Abstract
Introduction
The functional characteristics of tissue macrophages associated with the progression of cardiac fibrosis in clinic are still unknown.
Purpose
The purpose was to study cardiac macrophage phenotypes contributing to the development of chronic inflammation and fibrosis in patients with myocardial infarction (MI).
Methods
The study included 41 patients with fatal MI type 1. Group 1 (n=24) comprised patients who died within 72 hours of MI (the inflammatory phase) and group 2 (n=17) comprised patients who died 4–28 days after MI (the regenerative phase). Macrophage infiltration (number of cells) in the heart was assessed by double immunofluorescence in the non-infarct area. Each area was evaluated in 20 random fields.
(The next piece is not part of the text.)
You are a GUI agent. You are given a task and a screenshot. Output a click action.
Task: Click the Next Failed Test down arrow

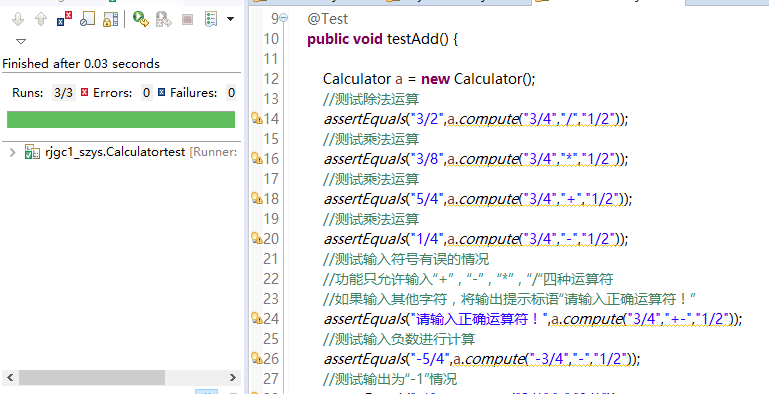click(x=18, y=19)
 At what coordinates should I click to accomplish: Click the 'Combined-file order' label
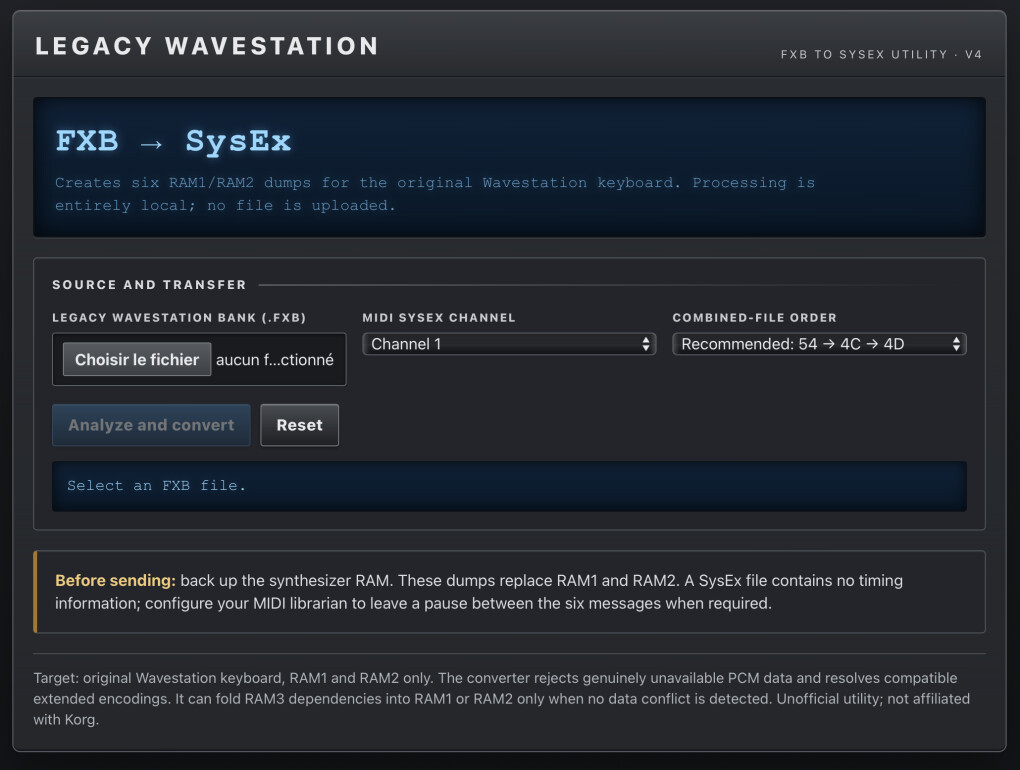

We used CD163, CD206, stabilin-1, α-smooth muscle actin (α-SMA), interleukin-10 (IL-10) as markers of M2-like macrophages.
Results
The number of CD163+/CD206− (p=0.087) and CD163+/206+ (p=0.072) macrophages was higher during the regenerative phase of MI. The number of CD163-/CD206+, stabilin-1+/α-SMA-, stabilin-1+/α-SMA+, stabilin-1+/IL-10−, stabilin-1+/IL-10+, stabilin-1-/IL-10+ did not significantly change throughout the entire period of MI. The comparison of various M2 macrophage subpopulations into groups revealed following. In group 1 the number of CD163+/CD206− and CD163+/CD206+ cells prevailed over CD163−/CD206+ (p=0.033 and p=0.003, respectively), stabilin1+/α-SMA− cells over stabilin-1+/α-SMA+ (p<0.001), and stabilin-1+/IL-10+ cells over stabilin-1+/IL-10− (p=0.018). In group 2 the quantity of stabilin-1+/α-SMA− macrophages prevailed over stabilin-1+/α-SMA+ (p=0.005) and stabilin-1+/IL-10+ over stabilin-1−/IL-10+ (p=0.028). In group 1 the number of CD163+/CD206+ cells correlated with the absolute and the relative number of peripheral blood monocytes prior to the onset of death (R=0.97), while the quantity of stablin-1+/α-SMA+ cells correlated with the absolute number of peripheral blood monocytes at admission (R=-0.53). In group 2 the quantity of CD206+/CD163− cells correlated with the absolute and the relative number of monocytes in the peripheral blood at admission (R=0.73 and R=0.59, respectively), the quantity of CD163+/CD206− macrophages with the incidence of recurrent MI (R= 0.54), and the number of stabilin-1+/α-SMA+ macrophages with the age of patients (R=-0.58).
Conclusions
We have suggested that the key cardiac macrophage phenotypes contributing to the development of chronic inflammation and cardiac fibrosis in the regenerative phase of MI were stabilin-1+/α-SMA− and stabilin-1+/IL-10+. We revealed subpopulation of stabilin-1+/α-SMA+ macrophages, that indicated the possibility of cellular transdifferentiation and macrophage plasticity. Thus, our results supports that understanding the role of macrophages in initiation, progression, and resolution of cardiac fibrosis is one of the most promising goal in the design of anti-fibrotic treatment strategies for patients with MI.